WWII British Pilot Ring Returns Home To Bereaved Family After 70 Years

| Mar 10, 2015 06:13 AM EDT

PLAAF soldiers clean up a bomber plane on display at a military museum.

October 1944, World War II. Aeronautical engineer John Thompson's plane crashed in the mountains of Albania, leaving his family no prints about his fate. Just last March 9, Monday, a wedding ring of this pilot was brought home to his family after 70 long years.

Dorothy Webster, 93, Thompson's sister said, according to Yahoo News that his brother came home because of the ring that was unexpectedly returned to the family.

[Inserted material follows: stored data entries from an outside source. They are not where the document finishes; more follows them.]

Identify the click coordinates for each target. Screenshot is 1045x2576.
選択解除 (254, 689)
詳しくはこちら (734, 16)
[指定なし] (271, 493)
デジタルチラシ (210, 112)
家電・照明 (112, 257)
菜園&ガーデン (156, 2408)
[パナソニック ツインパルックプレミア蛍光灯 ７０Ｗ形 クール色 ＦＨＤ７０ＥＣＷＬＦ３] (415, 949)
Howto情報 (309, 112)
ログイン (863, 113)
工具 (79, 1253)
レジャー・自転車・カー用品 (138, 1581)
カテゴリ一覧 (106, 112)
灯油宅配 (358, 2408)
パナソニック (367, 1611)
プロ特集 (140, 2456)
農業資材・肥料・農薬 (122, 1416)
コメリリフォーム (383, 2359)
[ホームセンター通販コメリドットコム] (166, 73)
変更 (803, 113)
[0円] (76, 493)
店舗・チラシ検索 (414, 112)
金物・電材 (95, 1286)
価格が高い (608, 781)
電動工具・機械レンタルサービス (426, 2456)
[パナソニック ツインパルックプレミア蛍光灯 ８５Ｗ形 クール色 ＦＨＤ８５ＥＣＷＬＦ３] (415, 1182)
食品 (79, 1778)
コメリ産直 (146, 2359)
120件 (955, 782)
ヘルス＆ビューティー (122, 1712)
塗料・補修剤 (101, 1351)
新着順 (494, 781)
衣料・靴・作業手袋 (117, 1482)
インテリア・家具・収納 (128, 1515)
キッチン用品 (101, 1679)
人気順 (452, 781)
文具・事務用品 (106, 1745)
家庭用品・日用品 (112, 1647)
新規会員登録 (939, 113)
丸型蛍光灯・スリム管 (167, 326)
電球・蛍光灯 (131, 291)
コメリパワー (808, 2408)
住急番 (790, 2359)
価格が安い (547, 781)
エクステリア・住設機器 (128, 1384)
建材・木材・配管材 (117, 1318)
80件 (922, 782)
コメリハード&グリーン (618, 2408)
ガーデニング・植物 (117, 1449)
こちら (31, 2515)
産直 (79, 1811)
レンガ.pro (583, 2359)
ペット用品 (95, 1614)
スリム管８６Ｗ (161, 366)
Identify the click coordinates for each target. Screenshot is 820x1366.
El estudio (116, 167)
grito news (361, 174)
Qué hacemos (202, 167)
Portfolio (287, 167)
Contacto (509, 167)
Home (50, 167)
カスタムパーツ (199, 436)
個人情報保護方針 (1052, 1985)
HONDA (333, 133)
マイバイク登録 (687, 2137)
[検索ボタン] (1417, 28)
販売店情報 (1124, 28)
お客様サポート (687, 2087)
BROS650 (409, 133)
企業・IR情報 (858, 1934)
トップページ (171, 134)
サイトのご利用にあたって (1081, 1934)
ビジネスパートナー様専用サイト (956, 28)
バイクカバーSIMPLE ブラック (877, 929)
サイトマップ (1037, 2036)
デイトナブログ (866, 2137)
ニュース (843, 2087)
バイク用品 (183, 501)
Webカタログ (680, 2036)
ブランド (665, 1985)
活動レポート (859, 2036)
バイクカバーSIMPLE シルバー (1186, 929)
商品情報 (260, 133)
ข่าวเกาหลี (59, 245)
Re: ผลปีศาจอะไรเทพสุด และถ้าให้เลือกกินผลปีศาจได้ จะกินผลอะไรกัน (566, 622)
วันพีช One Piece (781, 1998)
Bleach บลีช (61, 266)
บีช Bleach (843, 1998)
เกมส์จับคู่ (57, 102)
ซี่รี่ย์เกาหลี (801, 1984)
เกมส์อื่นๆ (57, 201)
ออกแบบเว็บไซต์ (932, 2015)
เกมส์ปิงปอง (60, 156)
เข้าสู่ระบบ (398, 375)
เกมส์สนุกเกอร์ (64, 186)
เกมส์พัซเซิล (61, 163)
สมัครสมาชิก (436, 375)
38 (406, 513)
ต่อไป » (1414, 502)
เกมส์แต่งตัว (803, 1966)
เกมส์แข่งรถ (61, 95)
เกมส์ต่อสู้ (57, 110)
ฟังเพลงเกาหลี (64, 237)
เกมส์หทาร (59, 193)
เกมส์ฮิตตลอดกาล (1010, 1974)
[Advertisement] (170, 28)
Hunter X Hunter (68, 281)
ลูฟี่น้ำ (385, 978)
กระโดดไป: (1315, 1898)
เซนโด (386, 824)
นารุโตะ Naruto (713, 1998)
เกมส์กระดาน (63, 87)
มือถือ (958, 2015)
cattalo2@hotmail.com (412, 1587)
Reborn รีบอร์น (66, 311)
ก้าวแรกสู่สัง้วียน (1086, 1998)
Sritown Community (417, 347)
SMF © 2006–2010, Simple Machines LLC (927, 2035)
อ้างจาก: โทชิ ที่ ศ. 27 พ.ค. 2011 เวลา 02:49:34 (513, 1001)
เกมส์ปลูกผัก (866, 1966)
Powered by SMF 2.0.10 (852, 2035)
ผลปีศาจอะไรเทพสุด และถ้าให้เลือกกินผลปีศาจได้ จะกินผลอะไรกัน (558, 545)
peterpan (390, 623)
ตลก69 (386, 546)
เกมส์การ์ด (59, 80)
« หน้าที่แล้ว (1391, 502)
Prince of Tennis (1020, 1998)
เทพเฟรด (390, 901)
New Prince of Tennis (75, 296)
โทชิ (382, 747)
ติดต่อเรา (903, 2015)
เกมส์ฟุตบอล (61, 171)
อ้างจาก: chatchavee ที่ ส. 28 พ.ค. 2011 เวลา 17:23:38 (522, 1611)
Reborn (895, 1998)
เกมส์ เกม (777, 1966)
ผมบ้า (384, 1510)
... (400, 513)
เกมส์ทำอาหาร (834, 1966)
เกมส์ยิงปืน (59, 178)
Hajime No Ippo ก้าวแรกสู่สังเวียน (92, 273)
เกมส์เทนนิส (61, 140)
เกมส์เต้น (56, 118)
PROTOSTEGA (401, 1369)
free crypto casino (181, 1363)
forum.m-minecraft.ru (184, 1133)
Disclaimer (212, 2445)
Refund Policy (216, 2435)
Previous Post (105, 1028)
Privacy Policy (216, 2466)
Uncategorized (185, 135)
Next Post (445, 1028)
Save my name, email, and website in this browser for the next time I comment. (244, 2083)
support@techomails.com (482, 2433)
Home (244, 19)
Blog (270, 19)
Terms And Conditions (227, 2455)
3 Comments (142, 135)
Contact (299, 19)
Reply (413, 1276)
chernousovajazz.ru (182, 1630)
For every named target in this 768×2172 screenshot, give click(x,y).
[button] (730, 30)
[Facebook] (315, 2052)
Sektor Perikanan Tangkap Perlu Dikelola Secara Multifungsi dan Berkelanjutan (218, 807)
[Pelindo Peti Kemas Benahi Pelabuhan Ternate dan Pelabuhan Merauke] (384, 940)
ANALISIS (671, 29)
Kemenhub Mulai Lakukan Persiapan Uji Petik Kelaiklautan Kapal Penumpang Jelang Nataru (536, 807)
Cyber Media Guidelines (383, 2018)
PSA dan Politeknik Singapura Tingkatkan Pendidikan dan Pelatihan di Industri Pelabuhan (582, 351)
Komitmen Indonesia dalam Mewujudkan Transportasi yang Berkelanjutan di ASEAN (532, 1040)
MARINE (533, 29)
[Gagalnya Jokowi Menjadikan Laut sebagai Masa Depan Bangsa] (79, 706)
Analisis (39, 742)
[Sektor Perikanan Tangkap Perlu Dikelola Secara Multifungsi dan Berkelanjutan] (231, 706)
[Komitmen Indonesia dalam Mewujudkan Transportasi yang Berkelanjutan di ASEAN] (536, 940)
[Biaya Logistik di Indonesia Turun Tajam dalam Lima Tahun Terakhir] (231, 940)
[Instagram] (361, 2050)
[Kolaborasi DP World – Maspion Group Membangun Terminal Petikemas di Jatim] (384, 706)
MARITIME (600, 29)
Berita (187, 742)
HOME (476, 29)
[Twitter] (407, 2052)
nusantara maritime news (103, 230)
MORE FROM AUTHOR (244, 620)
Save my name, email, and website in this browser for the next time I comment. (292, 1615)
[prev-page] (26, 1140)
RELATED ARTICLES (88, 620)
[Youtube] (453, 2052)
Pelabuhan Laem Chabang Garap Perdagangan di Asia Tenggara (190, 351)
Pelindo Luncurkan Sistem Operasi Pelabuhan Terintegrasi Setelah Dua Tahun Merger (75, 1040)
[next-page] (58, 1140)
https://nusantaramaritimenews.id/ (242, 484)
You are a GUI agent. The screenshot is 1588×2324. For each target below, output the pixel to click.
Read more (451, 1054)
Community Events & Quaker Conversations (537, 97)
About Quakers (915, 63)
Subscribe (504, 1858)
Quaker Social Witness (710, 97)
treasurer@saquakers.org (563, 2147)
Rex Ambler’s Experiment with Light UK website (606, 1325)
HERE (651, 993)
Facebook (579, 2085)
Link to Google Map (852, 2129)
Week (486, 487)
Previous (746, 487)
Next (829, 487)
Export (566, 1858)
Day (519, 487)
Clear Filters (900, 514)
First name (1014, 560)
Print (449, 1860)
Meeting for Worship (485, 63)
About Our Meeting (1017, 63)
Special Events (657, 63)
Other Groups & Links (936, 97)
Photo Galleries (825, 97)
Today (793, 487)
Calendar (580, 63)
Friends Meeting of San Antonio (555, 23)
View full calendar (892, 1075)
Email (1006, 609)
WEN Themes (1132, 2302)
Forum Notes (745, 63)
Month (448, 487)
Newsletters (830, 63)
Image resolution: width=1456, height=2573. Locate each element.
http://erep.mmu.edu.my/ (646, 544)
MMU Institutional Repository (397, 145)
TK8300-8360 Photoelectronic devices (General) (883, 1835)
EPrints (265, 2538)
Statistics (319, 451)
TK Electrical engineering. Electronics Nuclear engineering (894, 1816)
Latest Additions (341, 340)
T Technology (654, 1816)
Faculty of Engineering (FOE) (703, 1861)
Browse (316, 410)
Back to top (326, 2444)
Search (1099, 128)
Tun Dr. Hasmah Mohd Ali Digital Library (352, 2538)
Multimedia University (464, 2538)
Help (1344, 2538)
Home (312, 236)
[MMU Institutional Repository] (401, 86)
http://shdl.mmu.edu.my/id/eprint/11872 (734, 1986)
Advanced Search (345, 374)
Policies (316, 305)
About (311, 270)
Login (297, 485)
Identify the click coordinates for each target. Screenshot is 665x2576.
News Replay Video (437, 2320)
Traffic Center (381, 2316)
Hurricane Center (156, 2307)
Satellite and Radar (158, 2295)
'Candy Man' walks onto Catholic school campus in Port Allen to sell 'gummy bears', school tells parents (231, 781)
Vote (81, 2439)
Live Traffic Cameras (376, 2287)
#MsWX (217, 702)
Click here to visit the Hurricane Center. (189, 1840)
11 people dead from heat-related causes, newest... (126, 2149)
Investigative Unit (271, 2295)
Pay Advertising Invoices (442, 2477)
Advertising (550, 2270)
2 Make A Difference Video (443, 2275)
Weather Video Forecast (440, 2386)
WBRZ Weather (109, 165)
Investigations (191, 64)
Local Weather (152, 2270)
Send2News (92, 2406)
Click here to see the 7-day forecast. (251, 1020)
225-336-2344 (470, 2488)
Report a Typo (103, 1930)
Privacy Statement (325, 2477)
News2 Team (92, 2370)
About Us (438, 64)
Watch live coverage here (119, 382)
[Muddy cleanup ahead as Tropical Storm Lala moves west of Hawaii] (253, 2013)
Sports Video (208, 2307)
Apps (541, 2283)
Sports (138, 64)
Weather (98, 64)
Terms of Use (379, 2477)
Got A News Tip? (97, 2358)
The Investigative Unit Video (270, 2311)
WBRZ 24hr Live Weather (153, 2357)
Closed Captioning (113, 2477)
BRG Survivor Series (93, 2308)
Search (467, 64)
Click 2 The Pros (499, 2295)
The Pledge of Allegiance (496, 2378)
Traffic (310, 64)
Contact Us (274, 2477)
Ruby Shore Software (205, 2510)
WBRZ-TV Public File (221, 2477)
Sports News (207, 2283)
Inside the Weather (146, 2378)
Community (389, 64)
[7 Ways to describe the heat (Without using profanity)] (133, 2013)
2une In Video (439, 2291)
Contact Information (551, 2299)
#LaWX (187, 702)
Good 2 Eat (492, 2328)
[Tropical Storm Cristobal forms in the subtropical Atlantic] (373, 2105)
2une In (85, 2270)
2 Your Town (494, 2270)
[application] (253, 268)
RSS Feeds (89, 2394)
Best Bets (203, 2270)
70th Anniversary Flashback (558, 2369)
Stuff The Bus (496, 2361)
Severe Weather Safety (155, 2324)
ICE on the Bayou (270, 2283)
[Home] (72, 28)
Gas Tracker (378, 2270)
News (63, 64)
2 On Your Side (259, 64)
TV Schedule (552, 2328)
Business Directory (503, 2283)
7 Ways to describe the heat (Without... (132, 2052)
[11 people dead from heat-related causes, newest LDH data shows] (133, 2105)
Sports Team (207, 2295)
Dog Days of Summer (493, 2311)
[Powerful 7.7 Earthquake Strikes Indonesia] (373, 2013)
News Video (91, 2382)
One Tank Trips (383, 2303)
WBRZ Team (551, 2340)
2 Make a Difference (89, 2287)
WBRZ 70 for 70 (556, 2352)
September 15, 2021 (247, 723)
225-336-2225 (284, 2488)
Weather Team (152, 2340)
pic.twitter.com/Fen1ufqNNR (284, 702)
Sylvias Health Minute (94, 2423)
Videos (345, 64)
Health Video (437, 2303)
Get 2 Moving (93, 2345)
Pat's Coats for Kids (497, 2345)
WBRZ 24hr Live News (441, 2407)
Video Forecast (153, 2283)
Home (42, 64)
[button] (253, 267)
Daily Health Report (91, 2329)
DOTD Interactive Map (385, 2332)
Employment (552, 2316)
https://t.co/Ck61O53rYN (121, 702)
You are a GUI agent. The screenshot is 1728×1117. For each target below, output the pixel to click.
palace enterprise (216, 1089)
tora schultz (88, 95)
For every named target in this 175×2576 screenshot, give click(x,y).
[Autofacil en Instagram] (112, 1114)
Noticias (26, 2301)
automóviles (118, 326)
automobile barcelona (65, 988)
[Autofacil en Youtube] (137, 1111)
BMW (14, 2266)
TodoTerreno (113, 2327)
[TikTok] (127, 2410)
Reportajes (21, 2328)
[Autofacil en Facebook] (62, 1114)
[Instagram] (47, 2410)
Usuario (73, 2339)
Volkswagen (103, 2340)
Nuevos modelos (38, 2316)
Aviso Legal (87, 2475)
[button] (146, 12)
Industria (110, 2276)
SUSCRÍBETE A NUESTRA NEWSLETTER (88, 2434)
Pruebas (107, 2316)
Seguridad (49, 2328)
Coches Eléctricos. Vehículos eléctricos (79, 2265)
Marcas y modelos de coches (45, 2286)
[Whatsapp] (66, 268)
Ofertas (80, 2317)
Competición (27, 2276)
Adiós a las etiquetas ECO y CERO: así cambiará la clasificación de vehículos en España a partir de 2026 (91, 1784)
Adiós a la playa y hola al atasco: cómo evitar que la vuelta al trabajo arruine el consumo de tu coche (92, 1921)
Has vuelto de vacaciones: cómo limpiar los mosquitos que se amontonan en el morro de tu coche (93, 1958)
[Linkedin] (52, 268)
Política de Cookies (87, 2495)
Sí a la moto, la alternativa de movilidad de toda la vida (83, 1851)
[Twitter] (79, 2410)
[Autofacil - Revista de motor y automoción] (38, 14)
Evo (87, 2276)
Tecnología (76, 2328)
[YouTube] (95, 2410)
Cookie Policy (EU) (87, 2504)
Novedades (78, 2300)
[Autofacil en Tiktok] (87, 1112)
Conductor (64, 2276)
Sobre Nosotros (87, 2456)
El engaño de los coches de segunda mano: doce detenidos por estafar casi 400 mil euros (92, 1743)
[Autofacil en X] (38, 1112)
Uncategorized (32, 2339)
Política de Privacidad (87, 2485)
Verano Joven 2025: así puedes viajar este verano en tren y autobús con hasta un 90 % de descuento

The ring came in a package enclosed in a small box, including a stone from where the plane crashed and there is also a piece, which proved the plane's wreckage.

Alan Webster, 63 and a nephew of Thompson revealed to the Business Insider that what they knew about his uncle that time is that he was serving and deployed to Libya and Italy and nothing more. Just when Thompson introduced his wife to his family, he flew and the family did not hear anything more about him. The airman's wife Joyce, remained hopeful to see his husband again, but after two years, he remarried and died of cancer at the age of 70.

The Royal Air Force Halifax bomber crashed in the mountains of Albania, a capital city of Tirana and it was only year 1660 when the mystery of plane's fate was discovered.

A villager named Jaho Cala was chopping woods when he found the ring on a finger and there were engraved initials on it.

"My father carefully kept this ring and before dying begged me to find its owner," a statement of Cala that is why he extended so much effort just to find the owner of the ring.

In order to grant his father's last wish, Cala contacted the British embassy to help him find the owner of the ring and the process begun.